But as horrible as this reality is, it’s not the explanation for the shrinking supply of children. Child and infant mortality are generally improving throughout the world, often dramatically. What has changed is something much bigger and newer and stranger.

It’s happening in rich countries. It’s happening in poor countries. It’s happening in Catholic countries; it’s happening in Protestant countries. It’s happening in Muslim countries, both Shia and Sunni. It’s happening throughout the Eastern Hemisphere and the Western Hemisphere, North and South. It’s happening under all forms of government.

And just what is this big, universal trend? More and more people are choosing to have only one child—or none at all. Birthrates are plummeting around the world.

Recent data indicate that among the major industrialized countries, only the United States still comes close to producing enough children to replace its population. (See chart: “Fertility in Developed Countries”.) In modern societies such as the United States, Japan, and Italy, the average woman must give birth to an average of 2.1 children in order to avoid long-term population loss.

Why 2.1? To maintain a stable population, each woman needs to have one child to replace herself. Then she has to have another child to replace her male partner. Since some children die before reaching reproductive age, an additional one-tenth of a child is needed on average in modern countries to replace the population.

And yet there are fewer and fewer places left on earth where women still have as many as 2.1 children. From Argentina to Austria, from China to the Czech Republic, sub-replacement fertility rates are now spreading to every corner of the globe.

True, the total fertility rate runs above 2.1 births per woman through most African countries. But the AIDS epidemic in Africa and the high infant-mortality rates found through much of sub-Saharan Africa means that many of the countries in this region are actually experiencing below-replacement fertility levels. South Africa, for example, with a total fertility rate of just 2.24 children per woman, is surely at below replacement level, given its high rates of child mortality.

Where is fertility falling the fastest? Just where most people think it is growing the most: that is, in the Middle East. Consider, for instance, Iran’s little-noticed birth dearth. Who would know, from reading today’s headlines, that Iran’s total fertility rate fell below replacement level in 1999 and—according to the U.S. Census Bureau’s International Data Base—has since dropped to just over 1.6 lifetime births per Iranian woman, 22 percent below replacement level. Similarly, how many Americans know that Iran has been joined by four other countries in the region—Tunisia, Algeria, Lebanon, and Turkey—in the slide into sub-replacement fertility? (See chart: “Sub-Replacement Fertility North Africa and the Middle East.”)

Most countries in the Middle East, to be sure, still have birthrates above replacement levels, and the populations are still growing. But everywhere birthrates are falling, and the long-term trend is unmistakable. Even in Egypt, for instance, a country feeling the growing appeal of radical Islam, with its emphasis on patriarchy and pronatalism, total fertility has fallen from approximately seven lifetime births per Egyptian woman in the middle of the twentieth century to just three births in the early twenty-first century, with population scholars predicting a drop to sub-replacement fertility by mid century. (See graph: “Lifetime Births Per Woman in Egypt.”)

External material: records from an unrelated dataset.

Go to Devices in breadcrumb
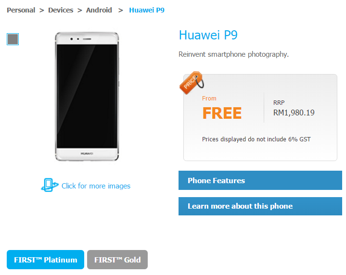coord(61,10)
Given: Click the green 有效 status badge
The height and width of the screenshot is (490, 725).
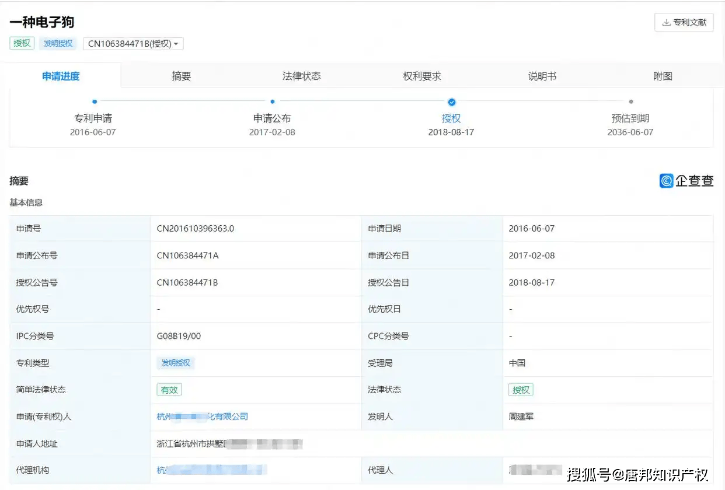Looking at the screenshot, I should click(x=169, y=390).
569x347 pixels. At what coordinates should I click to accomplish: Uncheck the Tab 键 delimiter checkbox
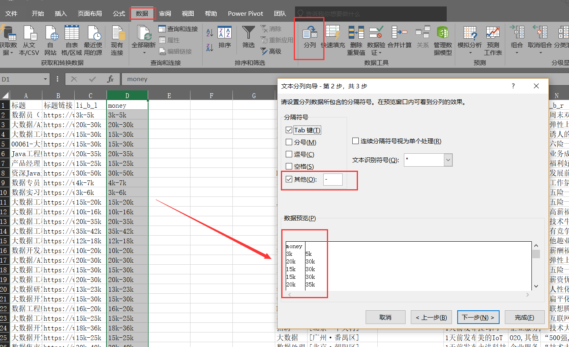pyautogui.click(x=289, y=130)
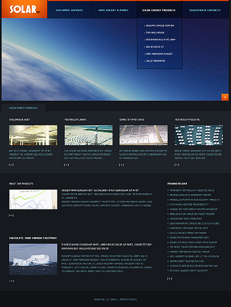Open the Customer Services menu
Screen dimensions: 231x307
(69, 10)
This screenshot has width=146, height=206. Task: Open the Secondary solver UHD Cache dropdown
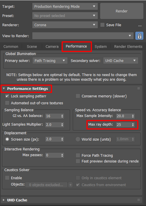(121, 61)
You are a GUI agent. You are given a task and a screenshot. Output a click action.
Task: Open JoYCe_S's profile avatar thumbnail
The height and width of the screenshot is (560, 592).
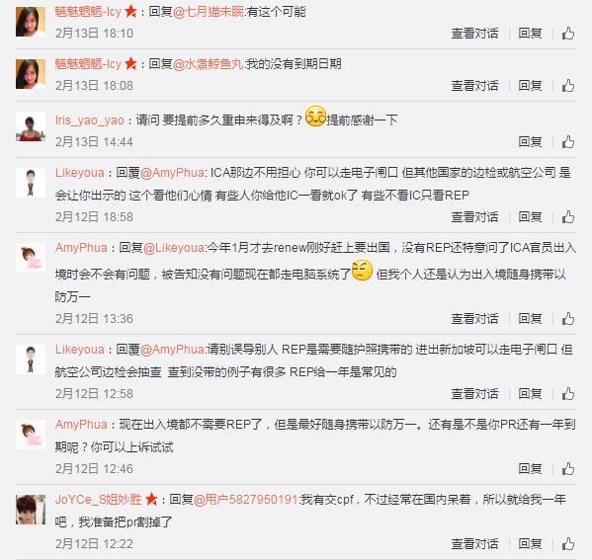pyautogui.click(x=31, y=510)
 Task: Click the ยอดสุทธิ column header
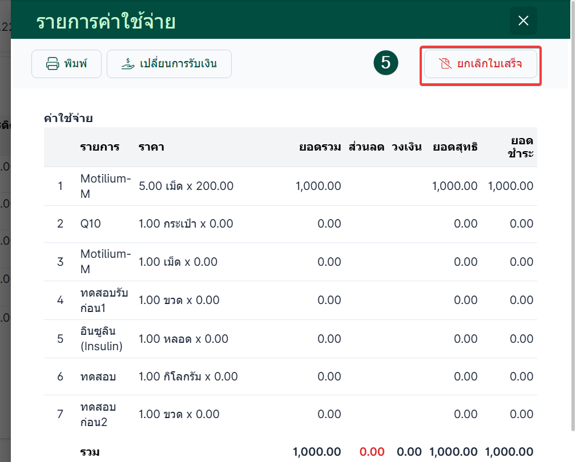[455, 147]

A similar picture emerges in United Nations’ demographic data for Pakistan during the same period, where total fertility has fallen from over six births per Pakistani woman in the 1950s to just three births in 2000, with demographers again anticipating a continued slide to just two births by mid-century.

The same pattern, often even more striking, is evident throughout most of Asia, as recent demographic data make clear. (See table: “Sub-Replacement Fertility in Asia.”)

In China, Taiwan, Japan and South Korea, birthrates have dropped so low that we see the emergence of so-called 4-2-1 societies: these are societies in which single child families are the norm, and each only child eventually becomes responsible for supporting two parents and four grandparents.

Countries with subreplacement fertility (burgundy)

Countries with replacement fertility (light green)

Source: U.S. Bureau of the Census, International Data Base

Despite the images Americans see in the media of China’s teeming cities, its working-aged population is on course to begin shrinking within ten years. The big question for China is, Will it get rich before it grows old (as the West did), or will it grow old before it gets rich?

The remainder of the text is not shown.